Love Warrior by Glennon Doyle Melton
Published: September 6th 2016 by St. Martin’s Press
Genre: Memoir, non-fiction, biography
Oprah announced in 2016 that Love Warrior was a book club read, stating “You’re gonna absolutely love this book and the spirit of it, whether you’re married or single, whether you’re a mom or not.” And I think she was right, at least in part. We follow Glennon (whom I’ve never heard about before this book) from an advanced pretty little girl reading at age 4, to a married mother of 3. That’s many phases, so wherever you are in life, you should be able to connect to her on some points.
“I’m an early reader and, at four, conversel like an adult. But I soon realize that smart is more complicated than beautiful.”

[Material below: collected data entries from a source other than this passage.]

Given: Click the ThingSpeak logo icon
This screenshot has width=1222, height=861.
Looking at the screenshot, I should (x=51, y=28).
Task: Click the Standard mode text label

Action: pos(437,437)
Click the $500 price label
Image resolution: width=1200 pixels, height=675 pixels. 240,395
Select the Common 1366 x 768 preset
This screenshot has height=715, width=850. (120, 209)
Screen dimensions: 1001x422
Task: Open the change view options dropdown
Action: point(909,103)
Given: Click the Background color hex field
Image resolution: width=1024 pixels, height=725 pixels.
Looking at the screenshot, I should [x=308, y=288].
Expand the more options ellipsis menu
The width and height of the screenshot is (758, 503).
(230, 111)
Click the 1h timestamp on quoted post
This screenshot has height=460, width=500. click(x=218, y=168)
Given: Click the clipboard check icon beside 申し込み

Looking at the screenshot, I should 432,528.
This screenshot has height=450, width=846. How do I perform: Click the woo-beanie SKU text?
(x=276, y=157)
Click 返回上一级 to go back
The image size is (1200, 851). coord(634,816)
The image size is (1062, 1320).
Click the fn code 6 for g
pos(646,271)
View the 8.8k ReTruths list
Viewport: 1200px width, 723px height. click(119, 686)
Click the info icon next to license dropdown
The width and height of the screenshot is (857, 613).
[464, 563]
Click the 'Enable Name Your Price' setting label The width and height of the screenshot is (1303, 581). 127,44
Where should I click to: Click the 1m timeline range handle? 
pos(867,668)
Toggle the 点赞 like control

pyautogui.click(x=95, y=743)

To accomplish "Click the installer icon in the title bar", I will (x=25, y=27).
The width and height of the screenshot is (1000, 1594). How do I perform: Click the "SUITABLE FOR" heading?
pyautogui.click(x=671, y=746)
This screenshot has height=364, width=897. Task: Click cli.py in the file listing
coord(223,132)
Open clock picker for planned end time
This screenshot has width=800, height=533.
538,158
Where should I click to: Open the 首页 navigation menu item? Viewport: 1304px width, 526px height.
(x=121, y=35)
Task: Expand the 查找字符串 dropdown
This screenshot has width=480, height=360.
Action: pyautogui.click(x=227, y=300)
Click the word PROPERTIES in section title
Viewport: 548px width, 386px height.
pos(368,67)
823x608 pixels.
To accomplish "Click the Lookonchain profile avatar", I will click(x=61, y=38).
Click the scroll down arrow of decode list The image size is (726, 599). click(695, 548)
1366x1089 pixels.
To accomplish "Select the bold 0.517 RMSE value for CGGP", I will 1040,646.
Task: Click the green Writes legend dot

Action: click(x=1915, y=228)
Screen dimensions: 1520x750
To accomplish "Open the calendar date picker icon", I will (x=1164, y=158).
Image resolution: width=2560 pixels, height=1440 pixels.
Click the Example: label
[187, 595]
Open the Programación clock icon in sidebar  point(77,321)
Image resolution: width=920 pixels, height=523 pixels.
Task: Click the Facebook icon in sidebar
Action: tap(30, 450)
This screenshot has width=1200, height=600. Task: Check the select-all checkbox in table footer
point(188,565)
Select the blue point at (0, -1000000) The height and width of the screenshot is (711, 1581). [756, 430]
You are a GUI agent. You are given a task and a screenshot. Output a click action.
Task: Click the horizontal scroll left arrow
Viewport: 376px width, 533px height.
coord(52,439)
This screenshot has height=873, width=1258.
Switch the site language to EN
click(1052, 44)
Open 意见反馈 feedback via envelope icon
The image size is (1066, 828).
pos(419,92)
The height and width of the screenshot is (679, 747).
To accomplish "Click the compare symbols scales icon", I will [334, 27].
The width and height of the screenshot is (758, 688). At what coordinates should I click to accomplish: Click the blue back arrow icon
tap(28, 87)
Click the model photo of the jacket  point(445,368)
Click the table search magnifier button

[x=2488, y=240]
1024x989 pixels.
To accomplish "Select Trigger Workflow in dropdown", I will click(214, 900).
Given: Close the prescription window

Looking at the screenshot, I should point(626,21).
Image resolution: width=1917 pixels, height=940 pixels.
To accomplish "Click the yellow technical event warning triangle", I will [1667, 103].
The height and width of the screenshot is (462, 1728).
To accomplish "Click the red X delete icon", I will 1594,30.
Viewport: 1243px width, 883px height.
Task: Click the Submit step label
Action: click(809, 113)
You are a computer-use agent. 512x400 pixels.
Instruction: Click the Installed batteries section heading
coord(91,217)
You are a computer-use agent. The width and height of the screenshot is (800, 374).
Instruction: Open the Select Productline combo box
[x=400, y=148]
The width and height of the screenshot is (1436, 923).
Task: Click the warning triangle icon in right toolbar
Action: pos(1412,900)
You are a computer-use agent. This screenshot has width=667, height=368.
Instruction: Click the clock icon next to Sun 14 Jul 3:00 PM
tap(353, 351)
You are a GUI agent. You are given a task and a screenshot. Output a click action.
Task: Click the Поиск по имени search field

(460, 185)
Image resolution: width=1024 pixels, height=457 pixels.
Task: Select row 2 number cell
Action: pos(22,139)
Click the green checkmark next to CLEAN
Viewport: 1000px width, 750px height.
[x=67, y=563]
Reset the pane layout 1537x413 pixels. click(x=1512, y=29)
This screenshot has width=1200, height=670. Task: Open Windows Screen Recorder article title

I was with her through large parts of the book, struggling with “fitting in” and feeling removed or out of touch. In some parts I felt such a connection to her writing that I felt that it was something I could have written myself. She speaks about feeling alone inside, even when she’s with people she loves, or at parties or in crowds. She speaks about numbing those feelings, to the point where she loses control.
“I think I’m requesting a hospital for my body, because my suspicion is that my body is broken. But I can tell by the way the counselor looks at me that she suspects my mind is broken. She calls my parents, and that afternoon I am driven to a place for people with broken minds.”
I loved parts of this book and then I fell out of it. My life is very different from Glennons, I’ve never had an addiction, I’ve never been married, I’ve never been devout in that way, so I zoned out a little when her whole world started revolving around her marriage and church. I can’t relate or connect to that at all.
I still think it’s a good book, it’s inspiring to read about someone hitting rock bottom and turning things around. We like to root for the underdog. I think most people see themselves as underdogs and maybe that’s why we root for them. It’s David and Goliath, and we’re all David and Goliath is this thing we call life.